Many studies have aimed to improve Transformer model efficiency using low-rank-based methods that compress sequence length with predetermined or learned compression matrices. However, these methods fix compression coefficients for tokens in the same position during inference, ignoring sequence-specific variations. They also overlook the impact of hidden state dimensions on efficiency gains. To address these limitations, we propose dynamic bilinear low-rank attention (DBA), an efficient and effective attention mechanism that compresses sequence length using input-sensitive dynamic compression matrices.
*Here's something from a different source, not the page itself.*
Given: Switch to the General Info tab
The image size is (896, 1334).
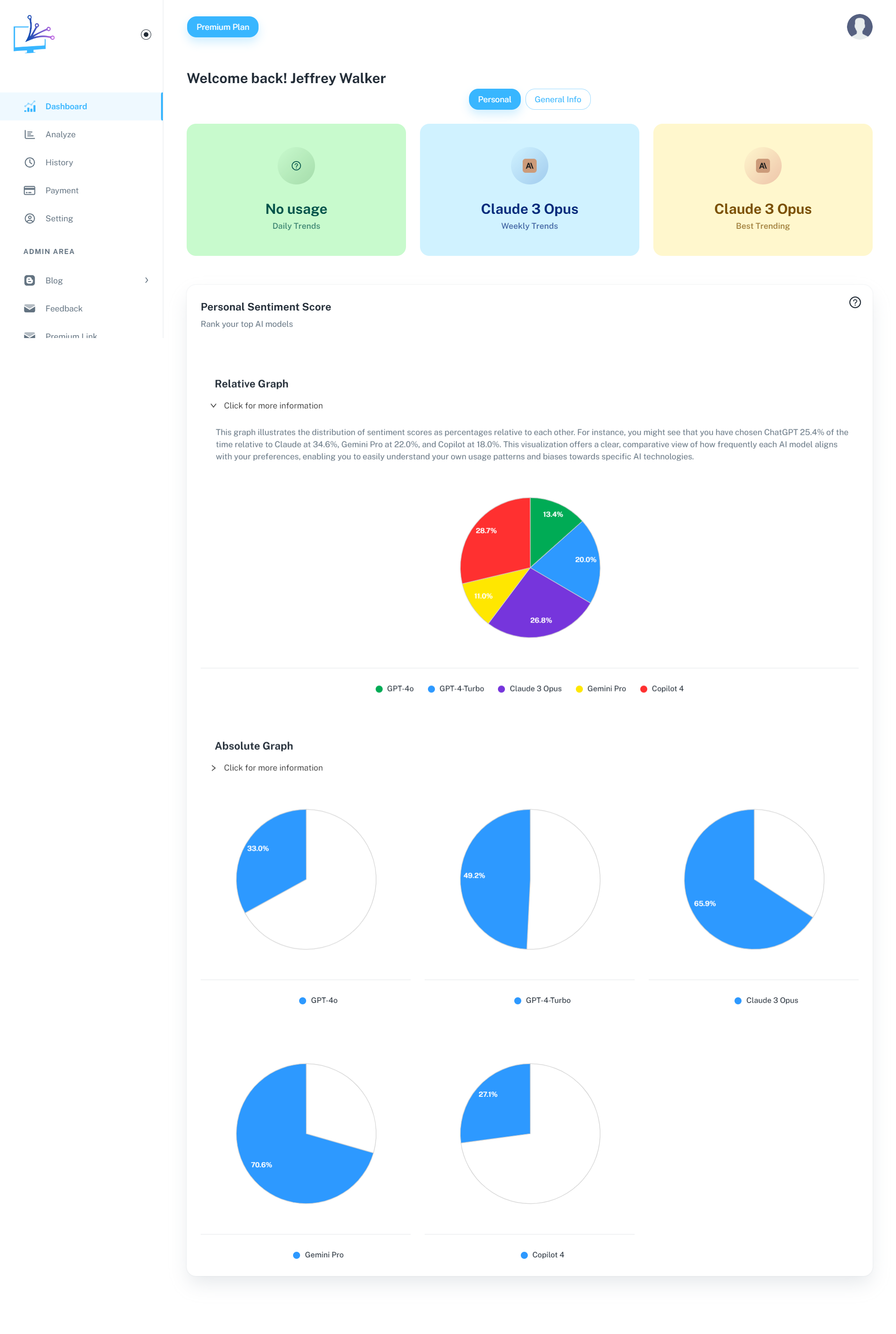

DBA achieves linear time and space complexity by jointly optimizing sequence length and hidden state dimension while maintaining state-of-the-art performance. Specifically, we demonstrate through experiments and the properties of low-rank matrices that sequence length can be compressed with compression coefficients dynamically determined by the input sequence. In addition, we illustrate that the hidden state dimension can be approximated by extending the Johnson-Lindenstrauss lemma, thereby introducing only a small amount of error. DBA optimizes the attention mechanism through bilinear forms that consider both the sequence length and hidden state dimension. Moreover, the theoretical analysis substantiates that DBA excels at capturing high-order relationships in cross-attention problems. Experimental results across different tasks with varied sequence length conditions demonstrate that DBA achieves state-of-the-art performance compared to several robust baselines. DBA also maintains higher processing speed and lower memory usage, highlighting its efficiency and effectiveness across diverse applications.